Starting out from Silver Lake in Hollis, the climb up the orchard was almost enough for me to turn around. The air was crisp though, and conditions just didn't get much better. Working our way over Birch Hill, we soon found ourselves in a veritable playground of singletrack. The terrain was a maze of vertical ledge outcroppings. Of course, the trail made extensive use of these features, which meant exposure abounded everywhere. Sometimes you where looking straight down 20ft drops not more than a handlebar width's away. This wouldn't be all bad if the tread was mellow. But no. There were big step-ups, narrow roll-ables, all meticulously constructed. But many features required big commitment with huge consequences if you wussed out or didn't make it. A few features had ride-arounds. Needless to say, first time here, I found many features above my ability. Even Soups,who's ridden there several times, dismounted frequently.

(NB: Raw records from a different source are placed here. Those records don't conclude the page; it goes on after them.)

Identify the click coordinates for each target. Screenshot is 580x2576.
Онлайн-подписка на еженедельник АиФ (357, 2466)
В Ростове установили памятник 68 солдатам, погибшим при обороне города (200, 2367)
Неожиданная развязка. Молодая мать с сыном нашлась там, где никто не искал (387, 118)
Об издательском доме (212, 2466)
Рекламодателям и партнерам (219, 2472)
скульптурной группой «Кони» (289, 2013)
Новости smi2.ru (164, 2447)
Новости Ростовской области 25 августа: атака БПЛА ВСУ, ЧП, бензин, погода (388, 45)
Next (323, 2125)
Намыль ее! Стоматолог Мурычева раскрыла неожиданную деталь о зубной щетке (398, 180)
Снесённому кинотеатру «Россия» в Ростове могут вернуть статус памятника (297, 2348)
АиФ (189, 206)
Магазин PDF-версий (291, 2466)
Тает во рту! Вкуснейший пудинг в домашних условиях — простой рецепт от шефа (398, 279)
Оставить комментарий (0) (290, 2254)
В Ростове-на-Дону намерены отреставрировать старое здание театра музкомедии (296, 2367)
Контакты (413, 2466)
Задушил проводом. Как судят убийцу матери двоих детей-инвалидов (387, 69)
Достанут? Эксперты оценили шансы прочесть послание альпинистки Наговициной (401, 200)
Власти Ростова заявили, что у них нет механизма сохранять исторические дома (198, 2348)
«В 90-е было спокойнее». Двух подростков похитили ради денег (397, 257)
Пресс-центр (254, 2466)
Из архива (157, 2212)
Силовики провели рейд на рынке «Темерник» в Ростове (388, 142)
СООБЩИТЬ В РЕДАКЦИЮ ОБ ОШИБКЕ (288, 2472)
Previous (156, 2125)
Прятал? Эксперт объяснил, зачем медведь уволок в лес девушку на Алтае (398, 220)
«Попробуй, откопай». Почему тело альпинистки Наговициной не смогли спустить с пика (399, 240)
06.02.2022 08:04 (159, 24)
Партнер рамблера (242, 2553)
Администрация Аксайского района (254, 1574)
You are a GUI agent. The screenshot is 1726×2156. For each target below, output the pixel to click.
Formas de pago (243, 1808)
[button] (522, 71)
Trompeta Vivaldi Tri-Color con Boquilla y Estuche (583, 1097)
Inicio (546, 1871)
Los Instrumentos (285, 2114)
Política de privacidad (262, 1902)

Soups on one of many tame features

Typical terrain. Unfortunately, I was never close enough to capture Kai or Luke riding
the big commitment stuff

Kai above the overhang

Dave under the overhang

Luke above the overhang. Would have been cool to get a shot with rider above and below
simultaneously to show scale better.

The ride continued into Milford, hitting the Gnome and Tucker Brook trail systems. This stuff was more my style. These are Soups' stomping grounds, so trying to hold his wheel through the tight trails was futile on my sofa bike.

A decision point was reach, where the ride continued south. I had a time commitment and didn't want to risk being late. Dave too needed to get back. We decided to take road back to Hollis while Kai, Luke and Soups continued. Dave and I ended up with 37.6mi in 3.6hrs with 3000ft of climbing. The others went epic and rode over 100k! Even if I had the time, I don't think my legs would have had that in them given what I did the day before. A great two days on the bike. Now its back to dealing with work and life's difficulties.